### INPUT
+++
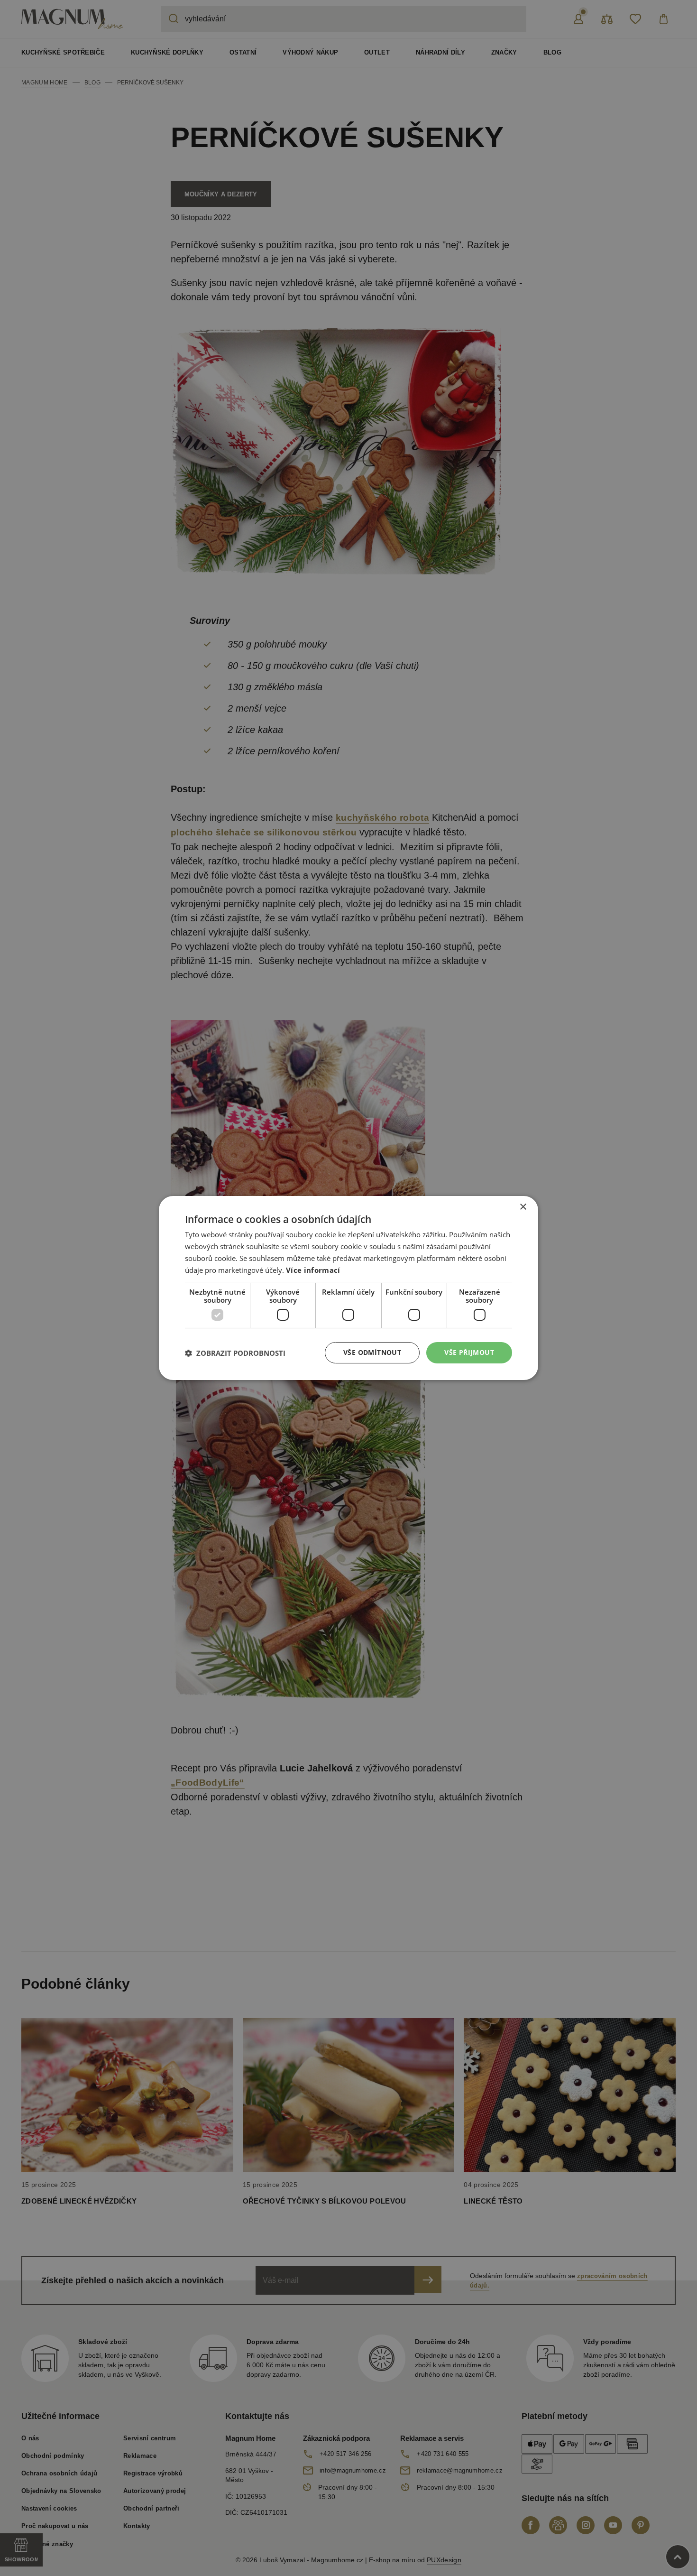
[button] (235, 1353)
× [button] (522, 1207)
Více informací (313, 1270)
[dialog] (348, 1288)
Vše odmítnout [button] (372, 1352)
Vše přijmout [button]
+++
From the records above, return each line where "button" occurs.

### EXPECTED ANSWER
[button] (235, 1353)
× [button] (522, 1207)
Vše odmítnout [button] (372, 1352)
Vše přijmout [button]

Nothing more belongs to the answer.